PostgreSQL – Algorithm for Offset/Limit Over UNION ALL Result Set

database-internalsexecution-planpostgresqlpostgresql-9.4

I have two result sets:

rs1:

     id       name
   serial     text
________________
     1        Nick
....................
  1233112     Pete

rs2:

     id       name
   serial     text
________________
  123121      Mike
....................
 221233112   Junior

If we write a query:

SELECT *
FROM
(

    SELECT *
    FROM rs1

    UNION ALL

    SELECT *
    FROM rs2

) as rs
OFFSET 100000 LIMIT 10;

How the result of the query computed? What algorithm is going to be used?

I believe that the server performs lazy evaluation in the sense of not loading the entire union, iterating over it and then returning the required result.

I would be glad if you described algorithms using in other SQL servers as an addition.

UPD: I'm quite new in database internals and don't know if it's possible to ask the sql-server itself about the exectuin plan of the query.

Here is a query plan:

"Limit  (cost=77.11..77.88 rows=10 width=522)"
"  ->  Append  (cost=0.00..140.18 rows=1818 width=522)"
"        ->  Seq Scan on tbl  (cost=0.00..70.09 rows=909 width=522)"
"        ->  Seq Scan on tbl tbl_1  (cost=0.00..70.09 rows=909 width=522)"

The saqme query with order by id:

"Limit  (cost=33.16..36.42 rows=10 width=522)"
"  ->  Merge Append  (cost=0.56..593.16 rows=1818 width=522)"
"        Sort Key: tbl.id"
"        ->  Index Scan Backward using pk_tabl on tbl (cost=0.28..285.21 rows=909 width=522)"
"        ->  Index Scan Backward using pk_tbl on tbl tbl_1  (cost=0.28..285.21 rows=909 width=522)"

Best Answer

When limiting clauses like OFFSET are applied depends on the query, particularly what the result is ordered by.
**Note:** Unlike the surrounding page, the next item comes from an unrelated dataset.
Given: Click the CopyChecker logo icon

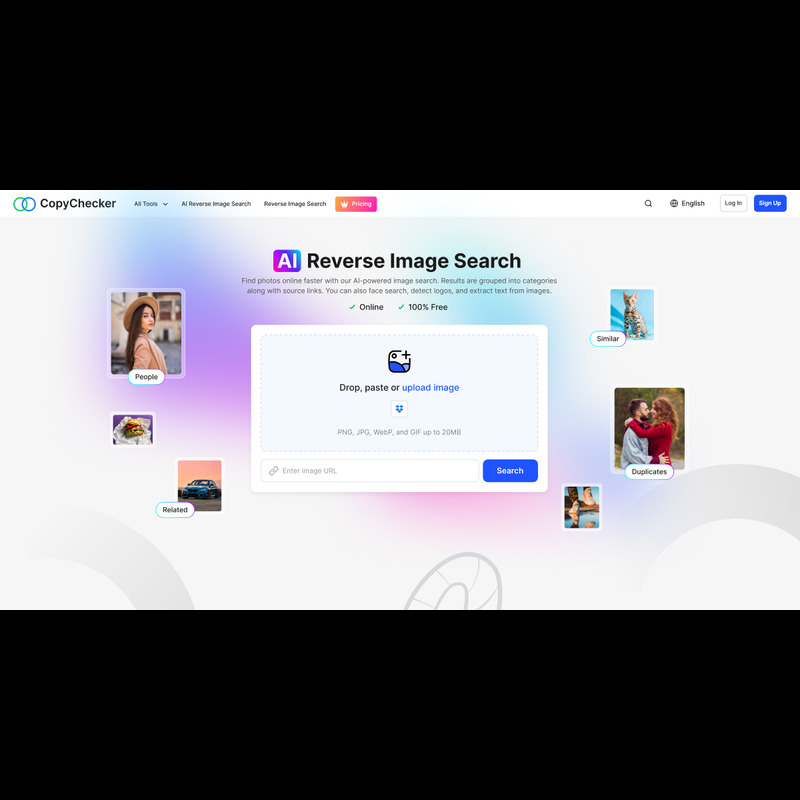Looking at the screenshot, I should coord(24,204).
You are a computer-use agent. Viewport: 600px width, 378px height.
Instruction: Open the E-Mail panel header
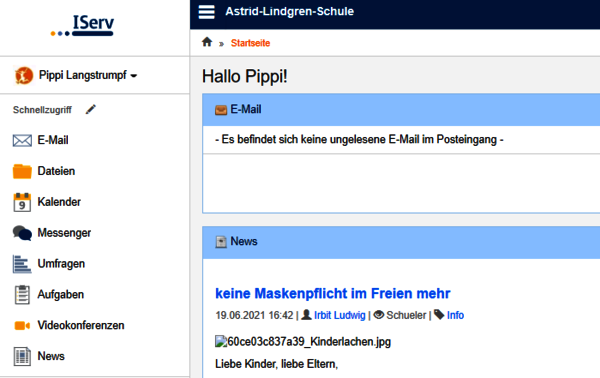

If you are ordering by columns that are also being used to filter the results (in a WHERE clause for instance) and are indexed then the limitation will often be applied early. The query planner will try to find just the first rows that match the search condition. Otherwise the limit is usually applied after everything else, so the server is likely to spool the results into a temporary store then sort and apply your OFFSET/LIMIT filter.

For a UNION query on its own, it depends on the brains in the query planner so you might have to look at its plan output to know (I'm not a postgres expert), and again it may depend on the rest of the query details. However the work is done (which will affect performance) the output will be the same though: the limitation will be applied to the complete result.

In the example you give the UNION query is actually providing a derived table, named rs. The limitation will definitely be applied to the whole result here so it is functionally the same as if you had done SELECT * FROM <some_table> OFFSET 100000 LIMIT 10. Because they are the same you could rewrite your example as simply:

SELECT * FROM rs1
UNION ALL
SELECT * FROM rs2
OFFSET 100000 LIMIT 10;

and the results would be the same.

One important note: you have not specified any ordering clause here. This may be because you are giving a minimal example so forgive me if I'm telling you something you already know, but without an ordering clause you should assume the output order to be arbitrary, possibly random, and likely to change between runs of the same query. Sometimes this is fine (you just want the data and you don't care about the order) but as soon as you are using things like OFFSET/LIMIT/TOP/... you do care about the order because the query after OFFSET 10000 LIMIT 10 is likely to be OFFSET 10010 LIMIT 10 and you want that to definitely want ten different rows by some ordering (not an arbitrary ten that could in theory end up being the same ten as last time). In practise the ordering of output is usually more stable than this, but it isn't always by any means so you should always provide an ordering clause if a sudden change in output order would cause undesirable behaviour.